Overview
- Manufacturer: Zytek
- Production: 2003-present

Layout
- Configuration: 90° V8 naturally-aspirated
- Displacement: 3.4 L (207 cu in)
- Cylinder block material: Aluminum alloy
- Cylinder head material: Aluminum alloy
- Valvetrain: DOHC

Combustion
- Fuel system: Electronic indirect multi-point injection
- Management: Zytek EMS 4.6.1
- Fuel type: 70% 100-RON racing gasoline + 30% ethanol

Output
- Power output: 520–550 hp (388–410 kW)
- Torque output: 326–330 lb⋅ft (442–447 N⋅m)

Dimensions
- Length: ~ 543 mm (21.4 in)
- Width: ~ 619 mm (24.4 in)
- Height: ~ 542 mm (21.3 in)
- Dry weight: ~ 120 kg (260 lb)

= Zytek ZA1348 engine =

The Zytek ZA1348, also known as the Zytek ZA348, is a 3.4-liter, naturally-aspirated, V8 racing engine, designed, developed and produced by British manufacturer Zytek, between 2003 and 2004. It was specifically constructed and built as the spec-engine for the new A1GP open-wheel formula racing series, and debuted in 2005. It powered the Lola B05/52 A1 Grand Prix car.

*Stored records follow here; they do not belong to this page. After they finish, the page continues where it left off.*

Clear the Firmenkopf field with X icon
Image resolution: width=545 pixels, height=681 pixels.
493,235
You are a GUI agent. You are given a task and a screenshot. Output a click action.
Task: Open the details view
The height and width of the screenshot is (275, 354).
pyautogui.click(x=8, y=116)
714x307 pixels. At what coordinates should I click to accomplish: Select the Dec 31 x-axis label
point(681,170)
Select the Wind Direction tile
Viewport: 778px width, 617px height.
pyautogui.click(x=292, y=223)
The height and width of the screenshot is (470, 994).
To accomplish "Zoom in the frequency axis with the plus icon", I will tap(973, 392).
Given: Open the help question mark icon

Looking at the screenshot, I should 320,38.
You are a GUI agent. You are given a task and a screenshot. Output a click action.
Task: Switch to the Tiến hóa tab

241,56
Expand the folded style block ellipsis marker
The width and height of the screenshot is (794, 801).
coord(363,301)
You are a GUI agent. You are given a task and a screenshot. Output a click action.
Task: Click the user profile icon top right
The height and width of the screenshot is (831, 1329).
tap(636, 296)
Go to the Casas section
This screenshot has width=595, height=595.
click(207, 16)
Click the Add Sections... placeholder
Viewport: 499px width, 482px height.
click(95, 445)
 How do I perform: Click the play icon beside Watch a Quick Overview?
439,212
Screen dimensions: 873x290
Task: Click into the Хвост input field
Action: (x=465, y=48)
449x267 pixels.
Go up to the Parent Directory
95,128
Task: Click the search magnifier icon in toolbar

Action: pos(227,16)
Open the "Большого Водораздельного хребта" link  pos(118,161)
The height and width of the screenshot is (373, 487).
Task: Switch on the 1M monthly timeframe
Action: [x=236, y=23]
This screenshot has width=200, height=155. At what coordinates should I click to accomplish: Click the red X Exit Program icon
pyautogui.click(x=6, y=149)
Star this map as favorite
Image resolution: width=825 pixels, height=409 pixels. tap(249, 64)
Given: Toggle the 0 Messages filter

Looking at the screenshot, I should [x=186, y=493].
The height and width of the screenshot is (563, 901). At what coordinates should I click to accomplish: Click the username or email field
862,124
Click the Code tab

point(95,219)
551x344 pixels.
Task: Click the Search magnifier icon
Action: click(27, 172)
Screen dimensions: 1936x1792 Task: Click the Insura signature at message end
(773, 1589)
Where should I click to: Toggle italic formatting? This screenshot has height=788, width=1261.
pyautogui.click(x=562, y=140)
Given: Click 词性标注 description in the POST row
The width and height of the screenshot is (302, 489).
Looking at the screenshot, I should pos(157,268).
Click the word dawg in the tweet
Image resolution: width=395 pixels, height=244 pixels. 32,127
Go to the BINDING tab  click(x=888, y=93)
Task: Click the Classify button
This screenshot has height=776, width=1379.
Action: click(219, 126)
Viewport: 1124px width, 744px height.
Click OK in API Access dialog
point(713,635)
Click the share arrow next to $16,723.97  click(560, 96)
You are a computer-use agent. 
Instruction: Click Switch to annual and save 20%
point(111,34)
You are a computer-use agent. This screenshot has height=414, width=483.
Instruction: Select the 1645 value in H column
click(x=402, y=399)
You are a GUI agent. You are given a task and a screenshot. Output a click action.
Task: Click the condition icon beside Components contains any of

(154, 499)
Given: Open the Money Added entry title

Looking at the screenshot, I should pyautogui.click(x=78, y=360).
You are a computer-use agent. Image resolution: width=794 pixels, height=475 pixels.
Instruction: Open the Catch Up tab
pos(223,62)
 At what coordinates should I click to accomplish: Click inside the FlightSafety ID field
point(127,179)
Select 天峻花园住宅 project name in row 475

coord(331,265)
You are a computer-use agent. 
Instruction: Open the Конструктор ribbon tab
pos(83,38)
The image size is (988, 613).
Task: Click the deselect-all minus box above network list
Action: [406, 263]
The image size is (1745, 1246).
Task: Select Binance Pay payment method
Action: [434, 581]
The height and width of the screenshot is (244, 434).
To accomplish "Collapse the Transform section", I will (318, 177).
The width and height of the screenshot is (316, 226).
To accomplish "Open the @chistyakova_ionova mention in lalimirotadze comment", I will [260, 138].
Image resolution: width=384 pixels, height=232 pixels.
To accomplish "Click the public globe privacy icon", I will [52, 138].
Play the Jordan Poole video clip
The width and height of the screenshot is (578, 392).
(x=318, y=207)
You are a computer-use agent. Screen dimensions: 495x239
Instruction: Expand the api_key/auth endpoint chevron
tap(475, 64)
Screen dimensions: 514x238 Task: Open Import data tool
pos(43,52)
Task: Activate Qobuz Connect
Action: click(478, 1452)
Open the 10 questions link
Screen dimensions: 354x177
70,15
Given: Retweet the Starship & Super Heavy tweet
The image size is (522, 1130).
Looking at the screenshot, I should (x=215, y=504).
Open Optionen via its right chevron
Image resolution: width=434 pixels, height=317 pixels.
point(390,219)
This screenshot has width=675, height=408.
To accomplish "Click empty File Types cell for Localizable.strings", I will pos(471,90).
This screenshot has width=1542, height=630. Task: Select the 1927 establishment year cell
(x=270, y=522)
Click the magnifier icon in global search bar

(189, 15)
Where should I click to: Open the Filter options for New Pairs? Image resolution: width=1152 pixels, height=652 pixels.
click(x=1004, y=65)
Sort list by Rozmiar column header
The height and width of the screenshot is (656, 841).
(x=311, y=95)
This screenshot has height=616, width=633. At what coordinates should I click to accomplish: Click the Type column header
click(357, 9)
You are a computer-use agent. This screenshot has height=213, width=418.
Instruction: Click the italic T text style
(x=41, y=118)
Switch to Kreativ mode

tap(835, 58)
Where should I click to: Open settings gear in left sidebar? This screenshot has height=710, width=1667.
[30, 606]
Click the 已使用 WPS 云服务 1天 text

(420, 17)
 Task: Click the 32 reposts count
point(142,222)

It produced between 520-550 hp, and around 330 lbft of torque. A slightly detuned version of the engine, producing around 400 hp, but a similar torque figure of 326 lbft, was used in the Ginetta G50Z sports racing car. The engine itself is very light, weighing only 120 kg, constructed out of cast aluminum alloy.